Understanding swarming and collective motion in bacterial populations
Prof Manoj Varma (Associated Professor, Robert Bosch Centre for Cyber-Physical Systems and Centre for Nano Science and Engineering)
One of the hallmarks of a cyber-physical system is the emergence of collective intelligence from the individual elements of the system. For instance, the synthesis of a decision based on multimodal sensory information from the individual nodes of a sensor network. Complex living organisms can also be considered as cyber-physical systems because their survival depends on taking the right decisions based on the collective information gathered from their sensing organs as well as possibly from their neighbours.
In this context, bacteria and similar microbes present an excellent test-bed to study how collective intelligence emerges in a biological system. Given the fact that such systems have evolved over millions of years, the methods they use for decision making and for dealing with noise may be near-optimal and may give us valuable insights in the design of non-living cyber-physical systems.
Therefore, we would like to investigate the collective motion, referred to as swarming, of a population of bacteria, Pseudomonas Aeruginosa (PA14). Each bacteria is of the order of a micron in lengh. However, a collection of this bacteria will cover a distance of about 3 cm in a span of about 10 hours in a characteristic branching pattern. These swarming patterns display fairly robust statistical distributions of branch lengths, branch angle and so on and can also sense the presence of other bacterial colonies as far away as 1 cm. An open question in this system is how the motions of individual bacterium at such a short length scale (microns) lead to the robust collective branching pattern at a fairly large length scale (cm).
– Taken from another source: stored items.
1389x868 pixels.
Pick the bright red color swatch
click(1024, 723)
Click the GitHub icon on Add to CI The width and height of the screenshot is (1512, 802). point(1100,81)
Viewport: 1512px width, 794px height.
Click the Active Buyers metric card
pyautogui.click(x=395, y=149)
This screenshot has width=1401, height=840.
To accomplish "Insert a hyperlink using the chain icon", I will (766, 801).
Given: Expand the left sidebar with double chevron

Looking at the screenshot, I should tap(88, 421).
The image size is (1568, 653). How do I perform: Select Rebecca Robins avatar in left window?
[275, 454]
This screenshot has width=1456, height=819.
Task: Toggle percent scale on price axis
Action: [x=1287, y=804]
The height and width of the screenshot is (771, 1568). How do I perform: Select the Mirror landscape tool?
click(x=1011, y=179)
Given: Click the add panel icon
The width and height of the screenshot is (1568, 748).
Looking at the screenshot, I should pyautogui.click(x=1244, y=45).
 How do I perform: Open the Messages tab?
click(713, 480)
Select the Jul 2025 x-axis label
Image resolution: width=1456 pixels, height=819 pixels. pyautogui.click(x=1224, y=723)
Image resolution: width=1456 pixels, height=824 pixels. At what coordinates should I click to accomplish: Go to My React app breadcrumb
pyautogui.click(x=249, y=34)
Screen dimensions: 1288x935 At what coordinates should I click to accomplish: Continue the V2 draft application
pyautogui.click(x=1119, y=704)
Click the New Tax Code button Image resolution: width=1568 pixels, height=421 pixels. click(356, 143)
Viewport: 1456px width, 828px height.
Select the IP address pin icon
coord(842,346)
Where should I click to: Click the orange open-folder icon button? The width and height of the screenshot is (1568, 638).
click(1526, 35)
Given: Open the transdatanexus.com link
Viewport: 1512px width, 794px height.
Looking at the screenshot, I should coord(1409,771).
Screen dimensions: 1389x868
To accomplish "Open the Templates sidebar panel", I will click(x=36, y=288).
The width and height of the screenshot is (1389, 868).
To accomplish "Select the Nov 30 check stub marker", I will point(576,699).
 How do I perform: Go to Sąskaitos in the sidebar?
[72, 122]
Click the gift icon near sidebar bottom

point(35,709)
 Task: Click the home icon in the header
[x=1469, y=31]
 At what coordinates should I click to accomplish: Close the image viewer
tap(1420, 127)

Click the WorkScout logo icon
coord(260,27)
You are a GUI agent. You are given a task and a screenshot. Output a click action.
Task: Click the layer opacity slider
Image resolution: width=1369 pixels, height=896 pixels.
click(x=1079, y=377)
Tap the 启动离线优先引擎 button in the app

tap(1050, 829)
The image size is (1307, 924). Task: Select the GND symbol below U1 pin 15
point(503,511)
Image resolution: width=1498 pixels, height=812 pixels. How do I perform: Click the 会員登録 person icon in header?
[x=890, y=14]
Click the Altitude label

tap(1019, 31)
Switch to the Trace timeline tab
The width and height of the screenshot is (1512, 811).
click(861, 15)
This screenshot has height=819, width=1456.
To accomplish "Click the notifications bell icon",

There are related problems such as the extent to which a single bacterium and the swarm can sense their environment, the effect of geometry and other species and so on.
In collaboration with the laboratory of Dr. Varsha Singh at the Department of Molecular Reproduction, Development and Genetics, IISc, we will observe the swarming of PA14 on agar growth media. Current experimental data lacks the following information: (1) Information about kinetics of swarming and (2) behaviour at the single bacterium level in a swarming population. Information about these aspects will provide insights on how to model the swarming phenomena at different time and length scales. In order to make these observations, we will setup a transparent incubator (chamber with controlled temperature, humidity, O2 and CO2) at the Robert Bosch Centre. The incubator will be equipped with an imaging setup to obtain time-lapse images of the swarming pattern. We will use a combination of fluorescence and interference contrast imaging to observe the behaviour of individual bacteria. Analysis of this data will be based on in-house image/video analysis software.
In addition to these experiments, another unexplored aspect of PA14 swarming is the role of geometry, i.e. the role of shape, asymmetry or heterogeneity of the swarming field. Such studies help in understanding the extent to which a PA14 swarm can gather information about its environment. These studies will be done by fabricating swarming arenas with desired shape and heterogeneity (geometric or material). Furthermore, the large body of existing studies of PA14 swarming have been qualitative. There is virtually no data on parameters such as the minimum concentration of sensory cues which a single PA14 bacterium can sense, the spatial scale which is within the “awareness” of a single bacterium and the swarm and so on. We will address this lack of quantitative data using a combination of the tools we will develop in this project. Thus, we feel that the data we will collect during this research will fill significant gaps in the study of PA14 swarming.
A major part of this research program is the modelling of swarming, in particular the creation of an in-silico model which will reproduce the PA14 swarming patterns and their statistics accurately as well as associated behaviours such as repulsion between different colonies. In order to do this, we will employ an agent based model. The main goal of this part of the project will be to arrive at the minimal set of rules which robustly reproduces the swarming pattern accurately. The predictions of this model will be tested using the experimental tools developed in this project.